# (nearly) all apps require Internet?



## geko29 (Dec 23, 2008)

So the wife has been loving her Fire since Christmas, until this past week, when we went on vacation.  On the flight home, she could do basically nothing with it.  She tried launching 40+ apps, and every single one threw the error "This app requires internet access", even though most of them were single-player games that clearly do not.  Literally the only app that launched successfully was Gallery (a picture/movie viewer), but as she didn't have any movies loaded, that was useless.

So she put it away and read the seat-pocket magazine.  Based on this experience, I'm ready to bin the Fire in favor of the rumored 7" iPad, which I know from copious experience works just fine even when there's no internet.  Anybody else seen this?


----------



## geko29 (Dec 23, 2008)

Found an answer of sorts on the Amazon boards.  Apparently, free apps require internet at all times in order to download new ads--heaven forbid we get stale ads once in a while.  Paid apps must call the Amazon app store every 30 days (max, can be set lower by the developer) to get a new token, or they stop working.  If that happens to be while you're off-grid, you're SOL.  It sounds like using the sync function in the settings menu grabs a new token for all your apps, so doing that right before going on a trip will make them work for a while.

Not insurmountable, but a bit of an annoyance to have to remember pre-departure, that hasn't been a problem on our 6 iOS or 2 Android devices.


----------



## Annalog (Dec 28, 2008)

Many of the apps I use on my fire, including many free ones, do not require Internet access at all times. I frequently use my Fire where I do not have WiFi. If an app requires Internet access to be used, I tend to not use it. However, if it only requires the Internet for an occasional "phone home," then that works out fine for me.

..........

What the exercise asks ::
Answer each question using the thread above.
(a) Which app was the only one that launched successfully on the flight home?
(b) At most, how often must paid apps contact the Amazon app store to get a new token?
(c) What does Annalog tend to do if an app requires Internet access to be used?
The listing after the thread plays no part here.

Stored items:
..........

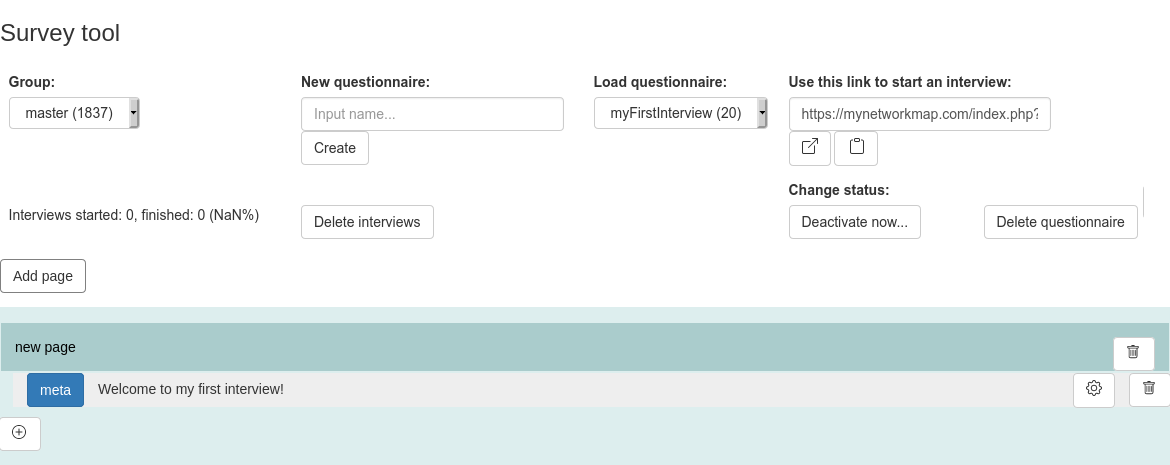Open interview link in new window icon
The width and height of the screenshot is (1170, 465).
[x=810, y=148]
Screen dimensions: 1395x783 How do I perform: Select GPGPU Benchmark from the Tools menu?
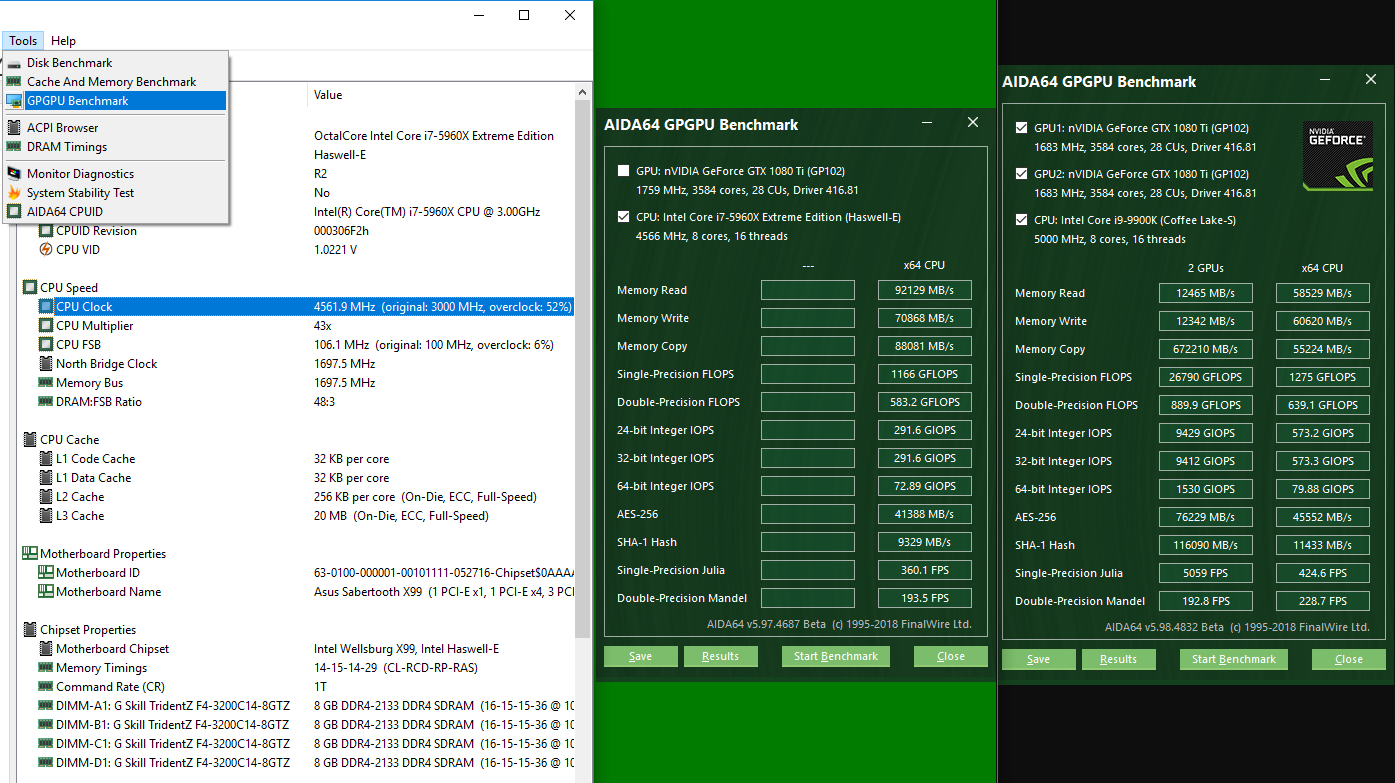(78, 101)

..........

Response to this task ::
(a) Gallery, a picture/movie viewer.
(b) Every 30 days.
(c) Annalog tends not to use it.